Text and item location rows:
* Start *
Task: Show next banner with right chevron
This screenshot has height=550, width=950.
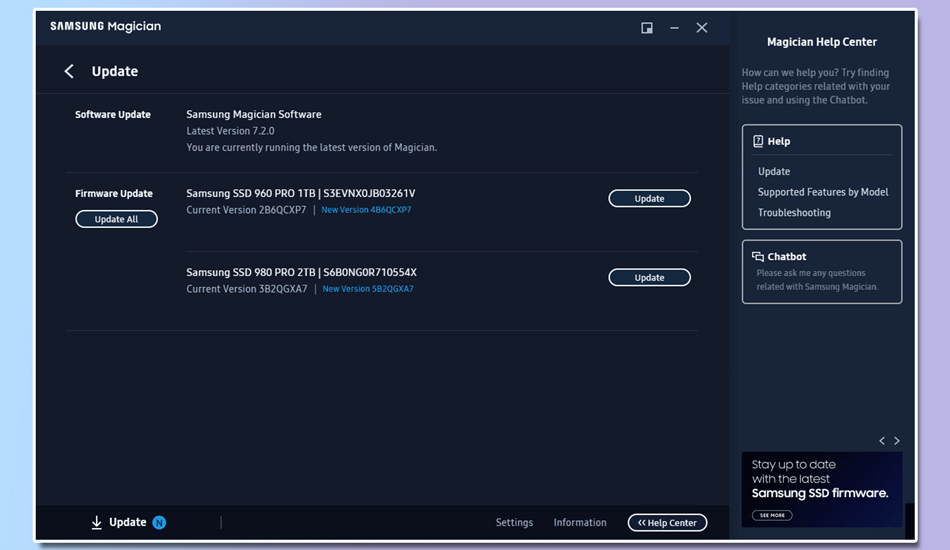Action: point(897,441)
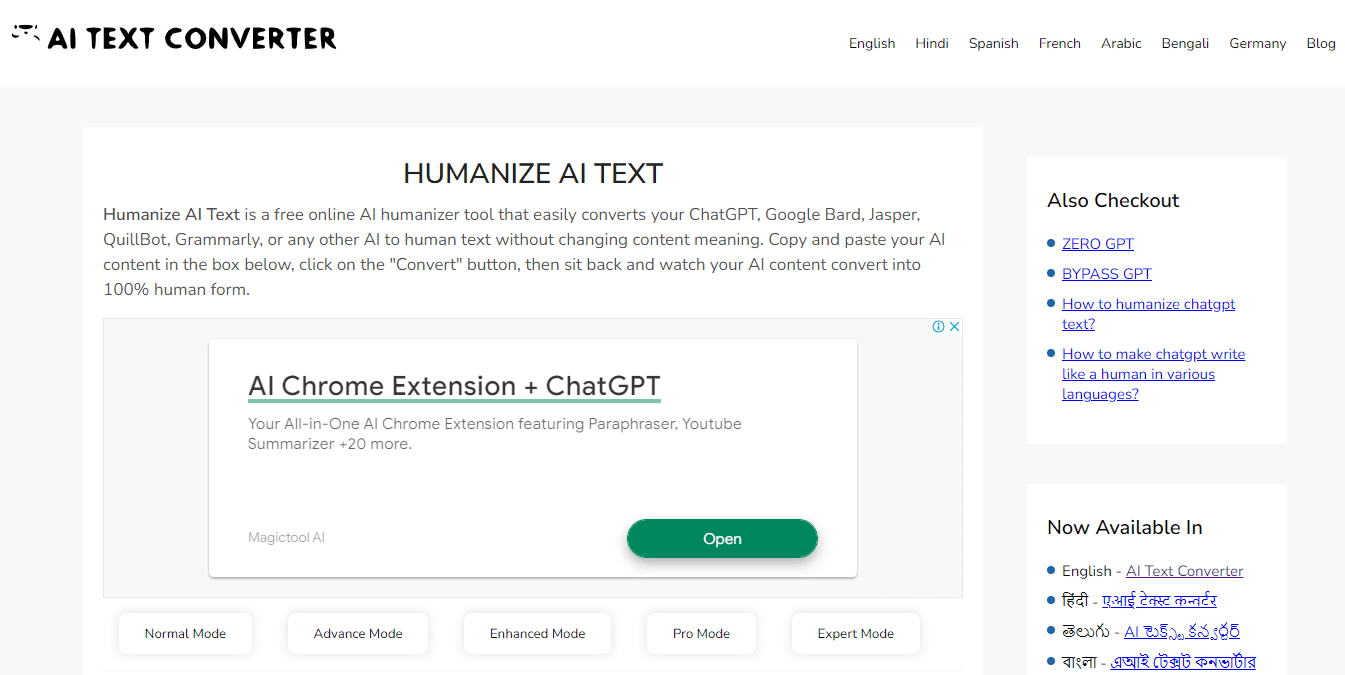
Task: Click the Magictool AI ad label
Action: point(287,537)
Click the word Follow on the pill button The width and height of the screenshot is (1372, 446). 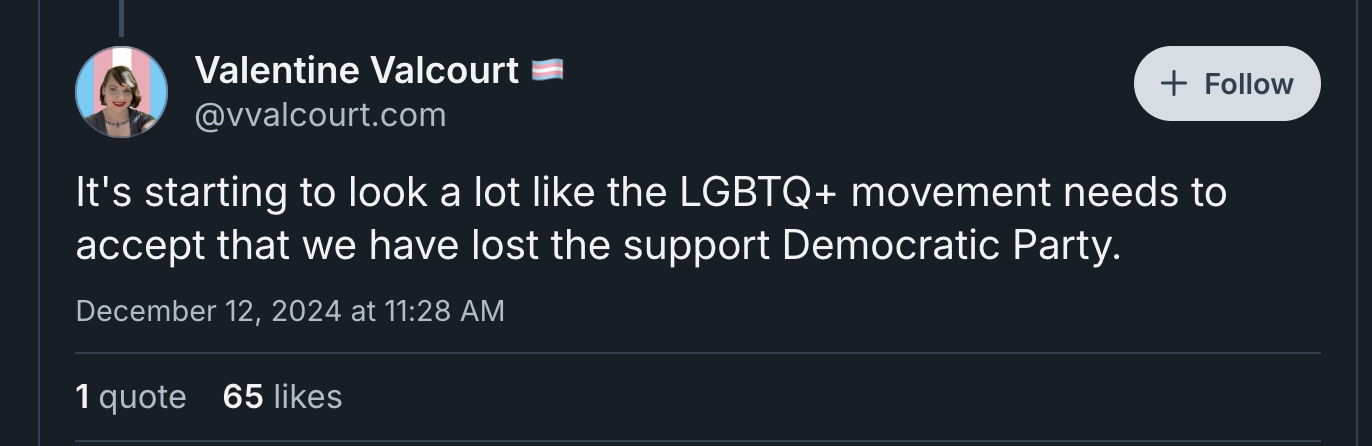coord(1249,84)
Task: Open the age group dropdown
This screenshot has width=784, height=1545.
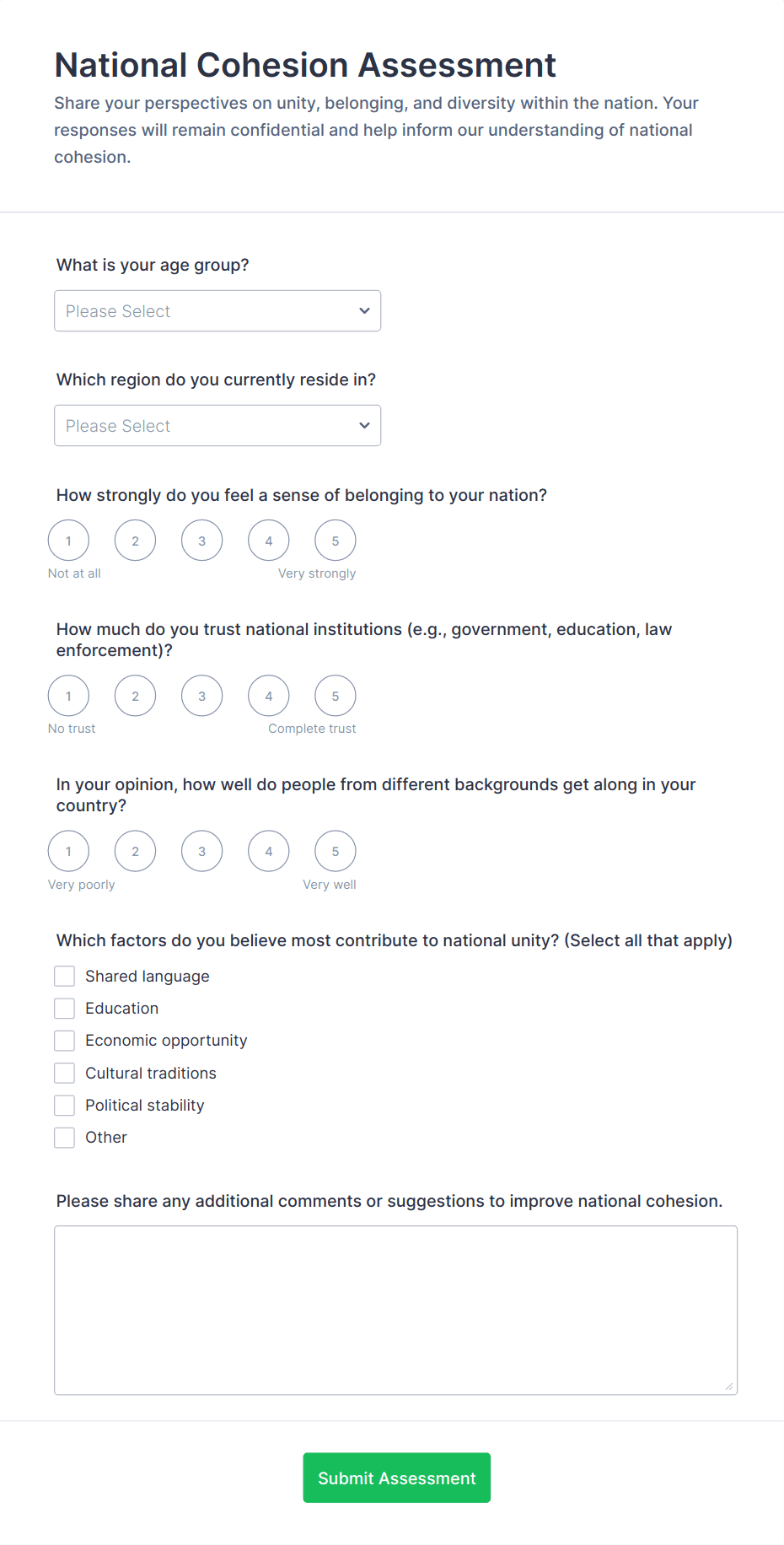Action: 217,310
* End *
— GIVEN REQUEST —
Rewrite the lines starting at the line containing "Task: Open the age group dropdown" and ending at the end of the rows, requests included, and rescale every coordinate in the answers by a factor of 1.6, rounding to whole numbers with halves going up. Please leave the pictures out.

— RIGHT ANSWER —
Task: Open the age group dropdown
This screenshot has width=784, height=1545.
Action: 347,496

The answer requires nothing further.